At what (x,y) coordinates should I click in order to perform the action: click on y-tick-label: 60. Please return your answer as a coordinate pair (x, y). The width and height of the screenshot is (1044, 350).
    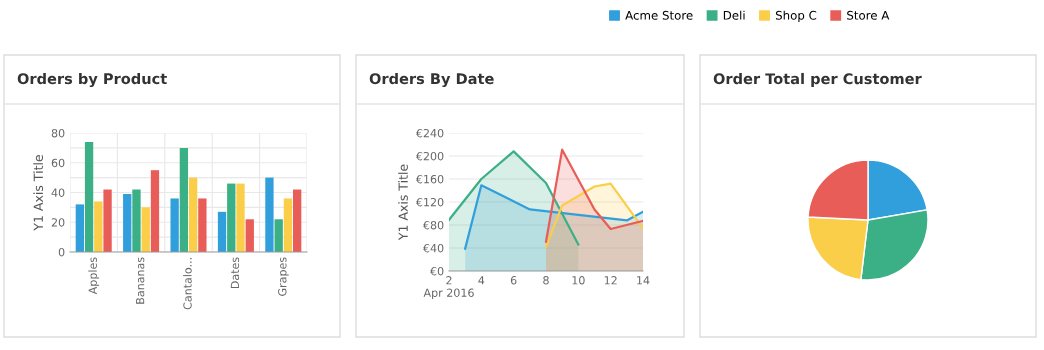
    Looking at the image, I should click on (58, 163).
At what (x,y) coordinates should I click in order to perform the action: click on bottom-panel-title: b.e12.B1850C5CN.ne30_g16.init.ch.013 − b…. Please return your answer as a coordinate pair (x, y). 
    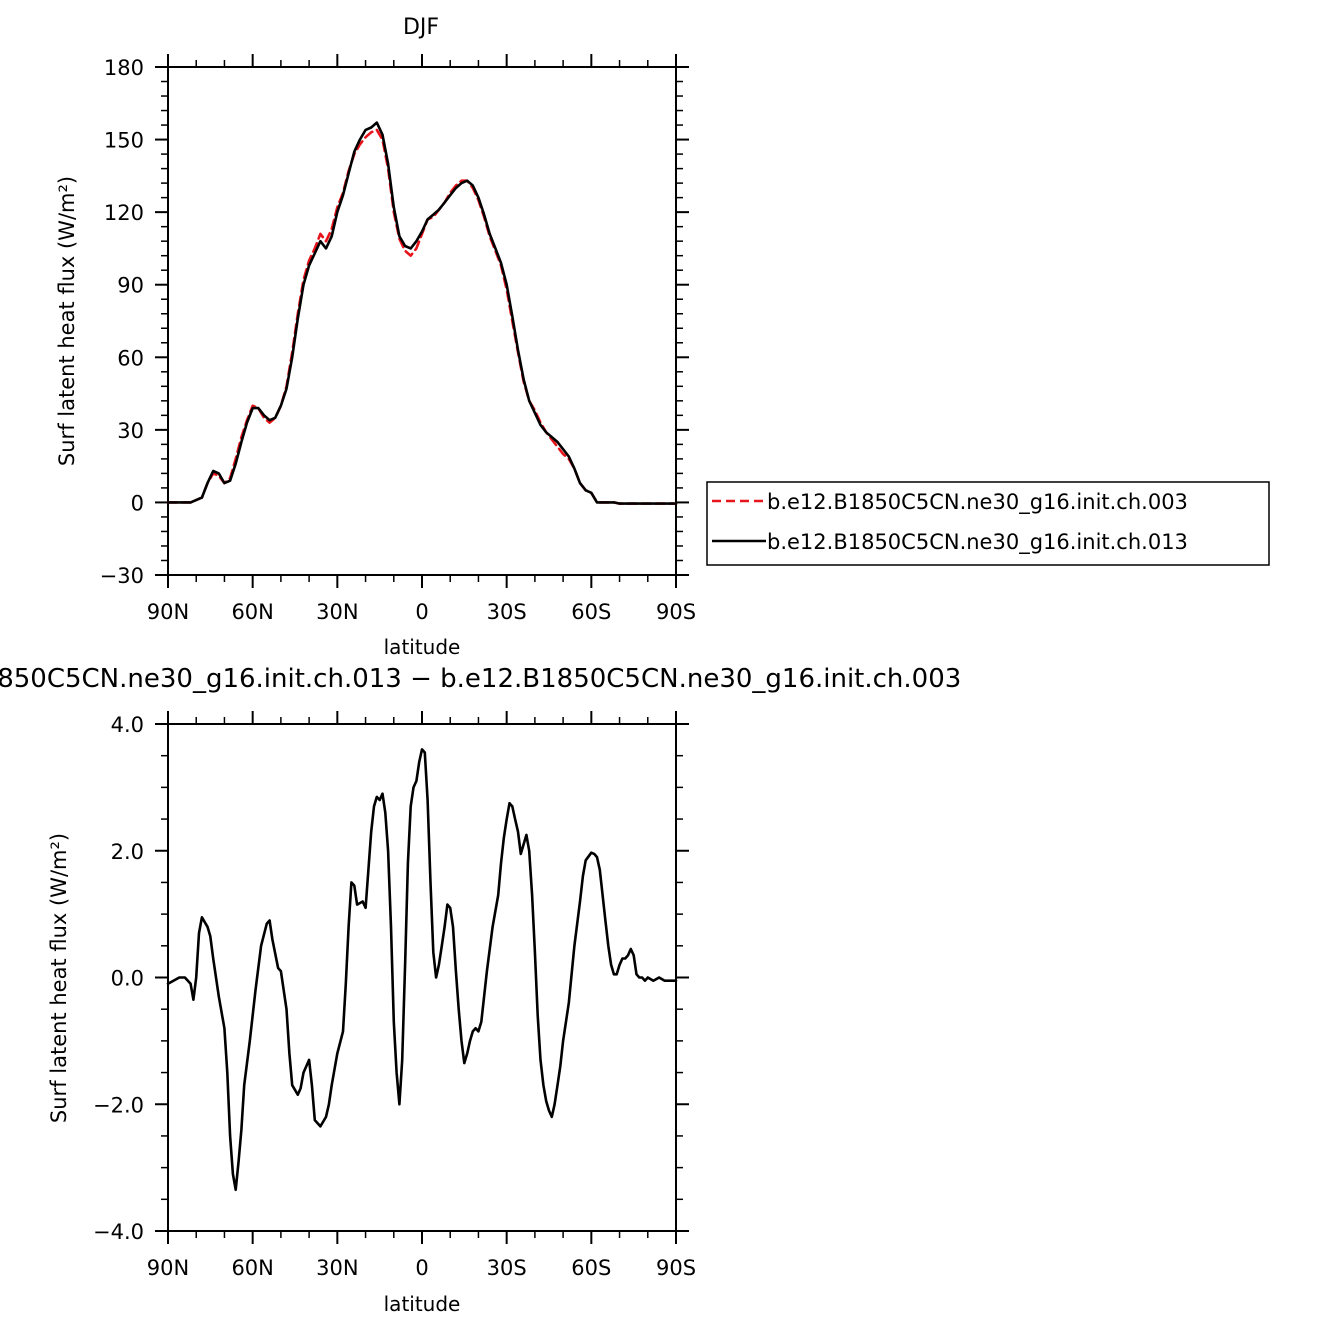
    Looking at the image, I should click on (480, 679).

* * *

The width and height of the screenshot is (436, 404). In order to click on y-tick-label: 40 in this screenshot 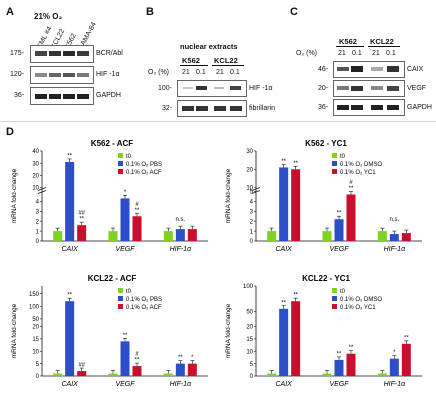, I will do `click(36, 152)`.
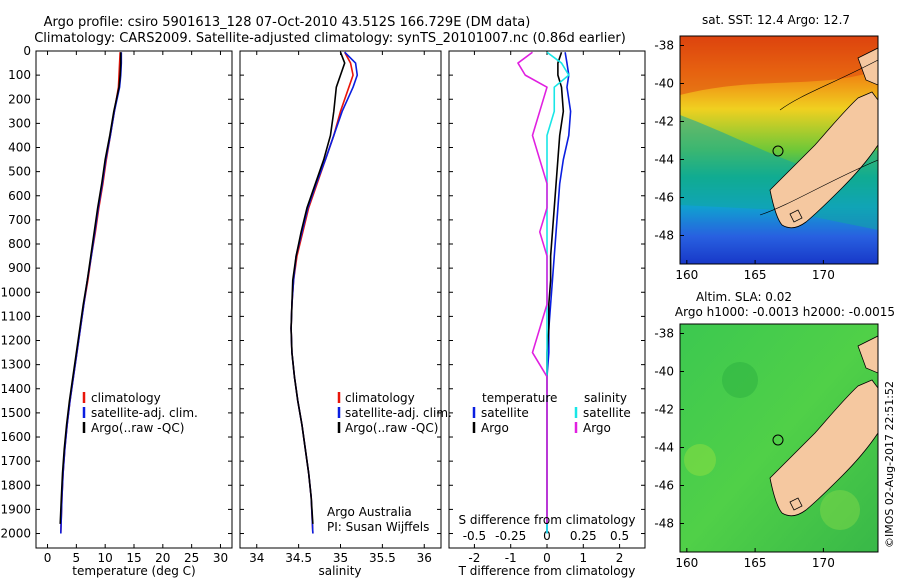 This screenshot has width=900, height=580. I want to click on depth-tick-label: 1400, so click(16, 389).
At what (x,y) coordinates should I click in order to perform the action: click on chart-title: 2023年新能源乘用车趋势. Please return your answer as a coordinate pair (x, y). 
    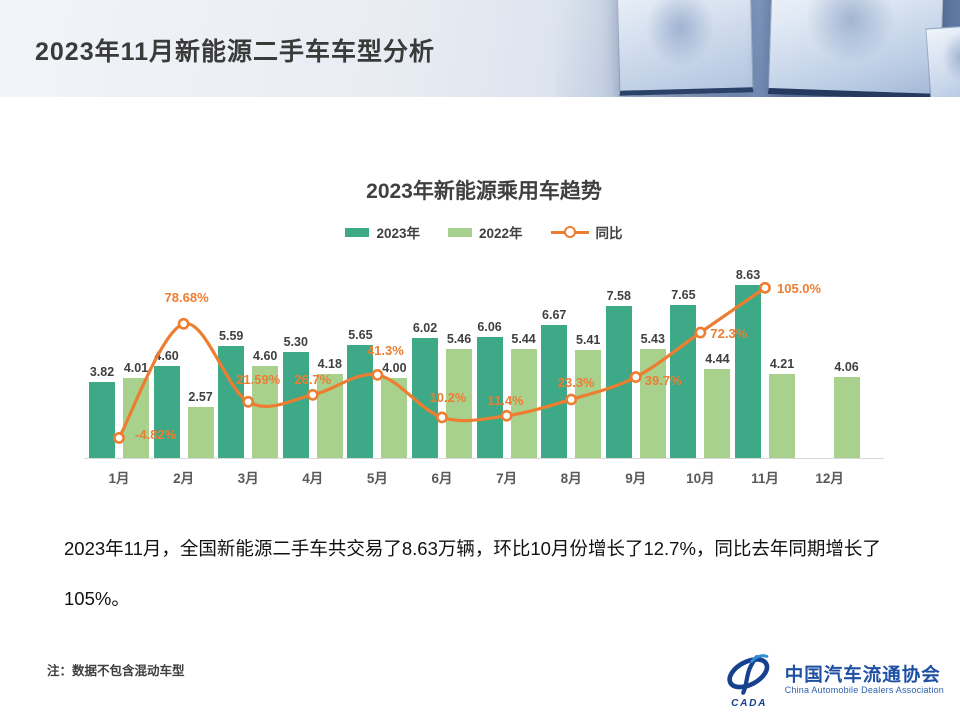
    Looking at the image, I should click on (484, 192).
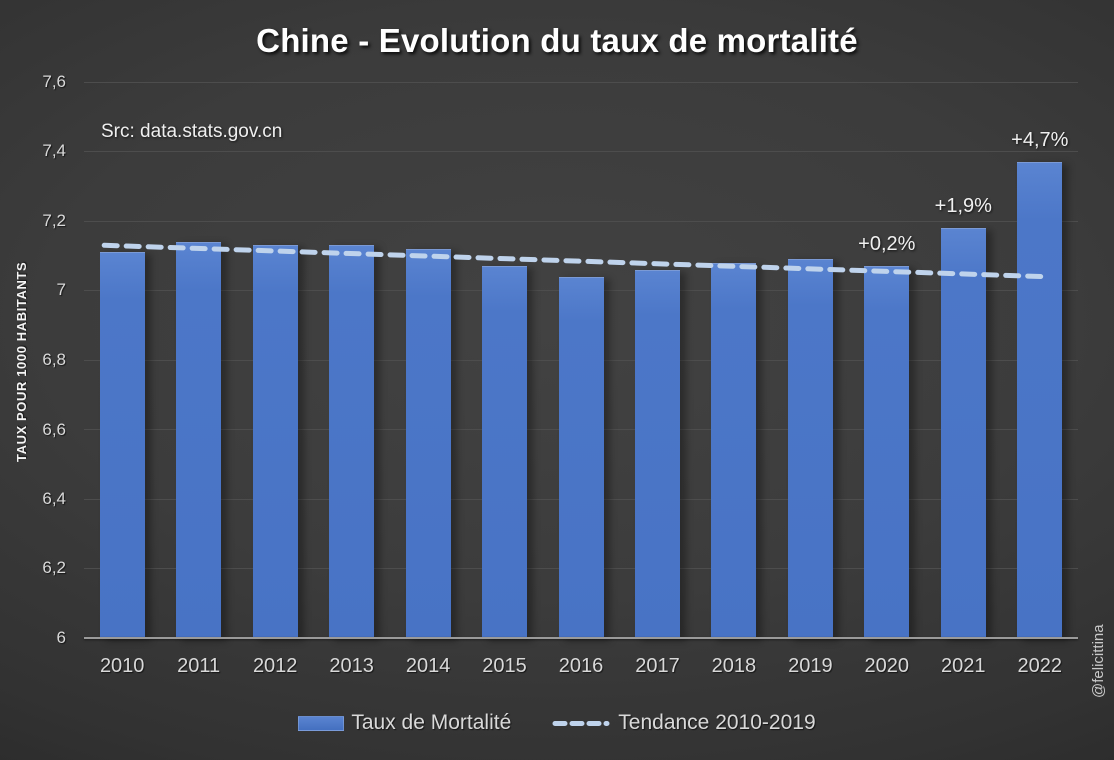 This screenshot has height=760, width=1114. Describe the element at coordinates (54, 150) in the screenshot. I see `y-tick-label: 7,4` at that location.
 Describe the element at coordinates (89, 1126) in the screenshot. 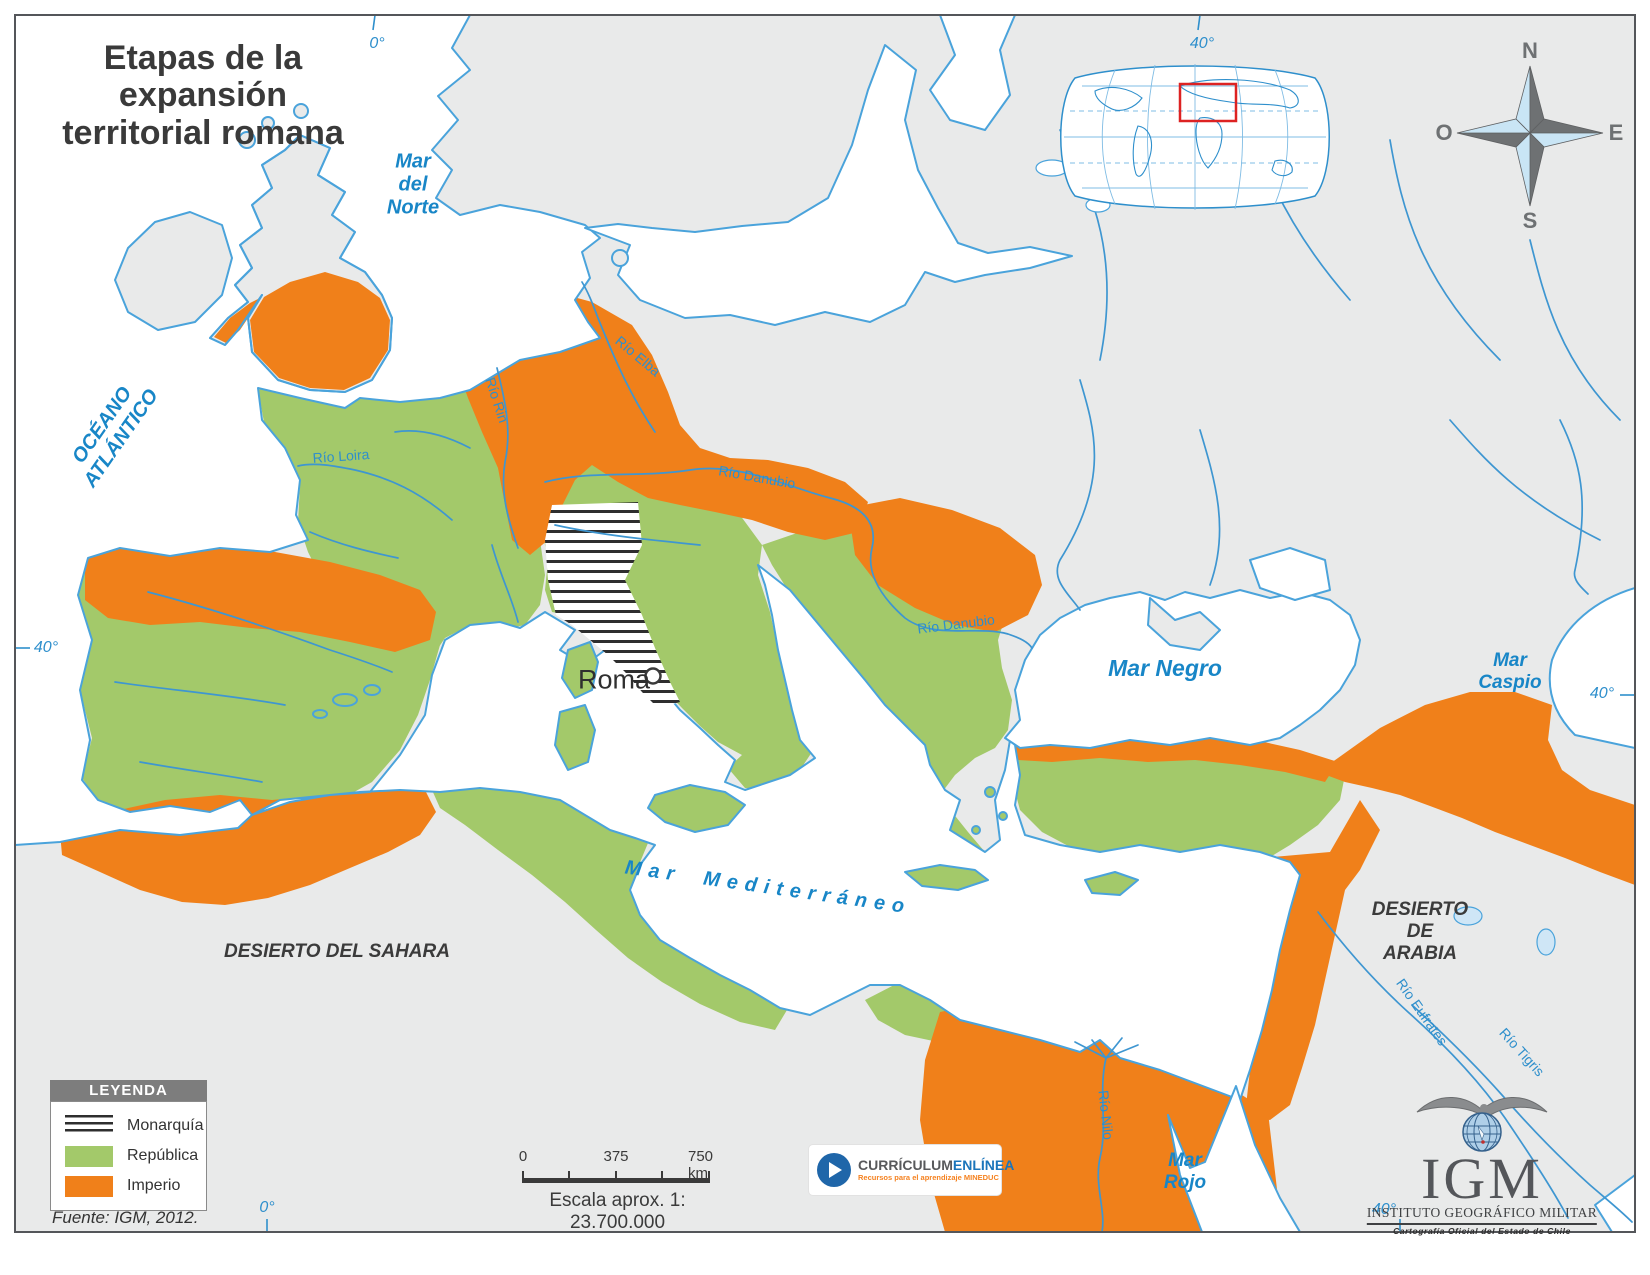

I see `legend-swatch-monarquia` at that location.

--

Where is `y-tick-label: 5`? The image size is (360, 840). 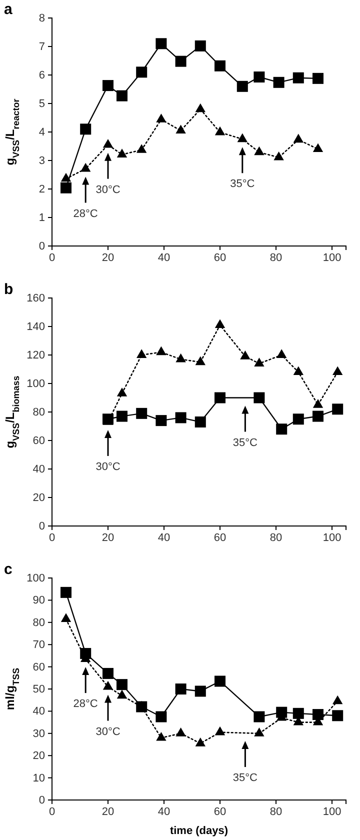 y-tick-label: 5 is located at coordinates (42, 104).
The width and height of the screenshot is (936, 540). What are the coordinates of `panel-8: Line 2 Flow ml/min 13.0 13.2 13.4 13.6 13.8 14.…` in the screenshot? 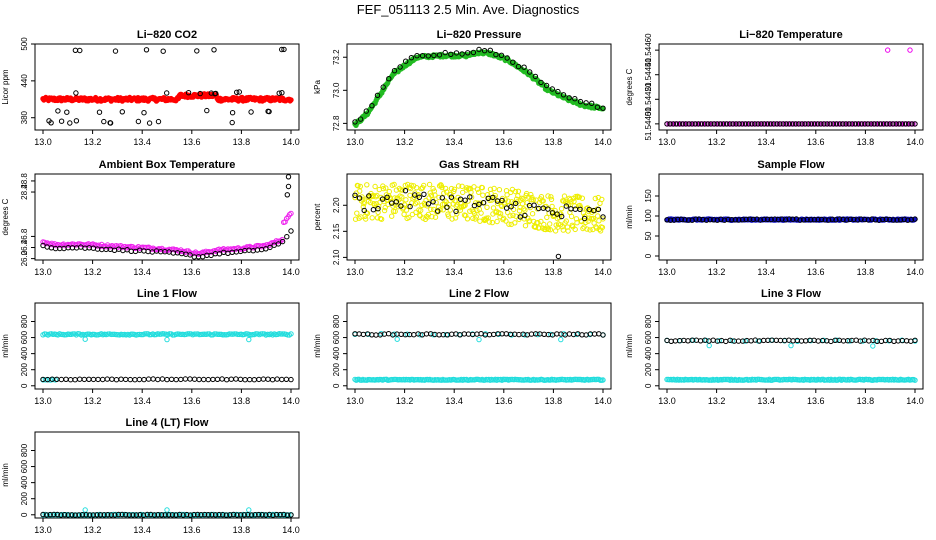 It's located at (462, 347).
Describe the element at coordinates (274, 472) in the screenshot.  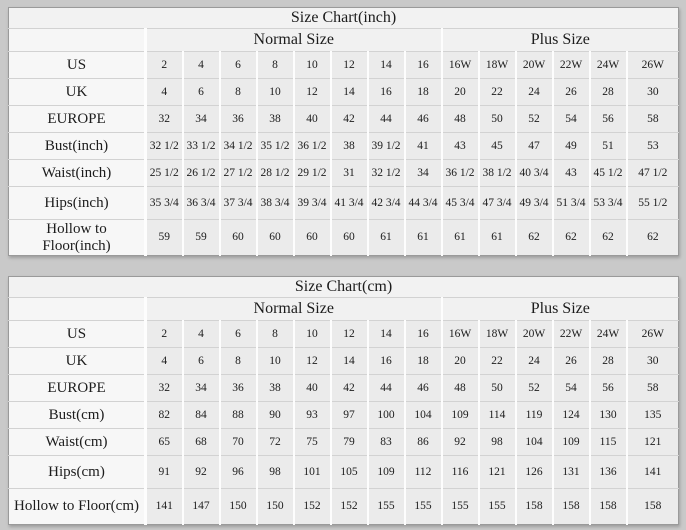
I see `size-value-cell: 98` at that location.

**EXERCISE PROMPT**
Repeat everything from the line containing "is (1044, 350)." down to the line containing "Looking at the image, I should click on (480, 679).", including both of those lines. Leave the pictures out of your answer.

**FINAL ANSWER**
At what (x,y) coordinates should I click in order to perform the action: click on y-tick-label: 60. Please return your answer as a coordinate pair (x, y). The width and height of the screenshot is (1044, 350).
    Looking at the image, I should click on (58, 163).
At what (x,y) coordinates should I click in order to perform the action: click on bottom-panel-title: b.e12.B1850C5CN.ne30_g16.init.ch.013 − b…. Please return your answer as a coordinate pair (x, y). 
    Looking at the image, I should click on (480, 679).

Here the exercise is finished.